[Cross posted from the American Constitutional Society blog, Link] The Trade Promotion Authority (TPA) bill that was released last week contains a fascinating Section 8 on “Sovereignty.” The section appears intended to make all trade agreements with the U.S. not binding to the extent that they contradict any provision of U.S. law, current or future. If valid, the section would go a long way to calming fears in this country that new trade agreements, like the old ones, could be used by corporations or other countries to force the U.S. to alter domestic regulations. (See, for example, analysis on how the leaked TPP text could enable challenges to intellectual property limitations and exceptions like the U.S. fair use doctrine).
Here, I analyze Section 8’s promise using The Washington Post’s “Fact or Fiction” Pinocchio scale. For containing numerous blatantly misleading characterizations of international law, including outright falsehoods concerning the ability of U.S. Congress to determine when international law binds, I give the provision four Pinocchios.

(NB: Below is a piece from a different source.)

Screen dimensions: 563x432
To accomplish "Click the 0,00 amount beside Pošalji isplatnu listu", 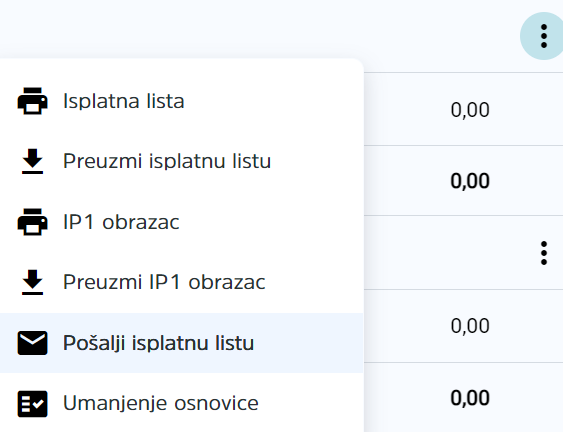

Section 8 of the TPA bill states:
8. SOVEREIGNTY
(a) UNITED STATES LAW TO PREVAIL IN EVENT OF CONFLICT.—No provision of any trade agreement entered into under section 3(b), nor the application of any such provision to any person or circumstance, that is inconsistent with any law of the United States, any State of the United States, or any locality of the United States shall have effect.
(b) AMENDMENTS OR MODIFICATIONS OF UNITED STATES LAW.—No provision of any trade agreement entered into under section 3(b) shall prevent the United States, any State of the United States, or any locality of the United States from amending or modifying any law of the United States, that State, or that locality (as the case may be).
(c) DISPUTE SETTLEMENT REPORTS.—Reports, including findings and recommendations, issued by dispute settlement panels convened pursuant to any trade agreement entered into under section 3(b) shall have no binding effect on the law of the United States, the Government of the United States, or the law or government of any State or locality of the United States.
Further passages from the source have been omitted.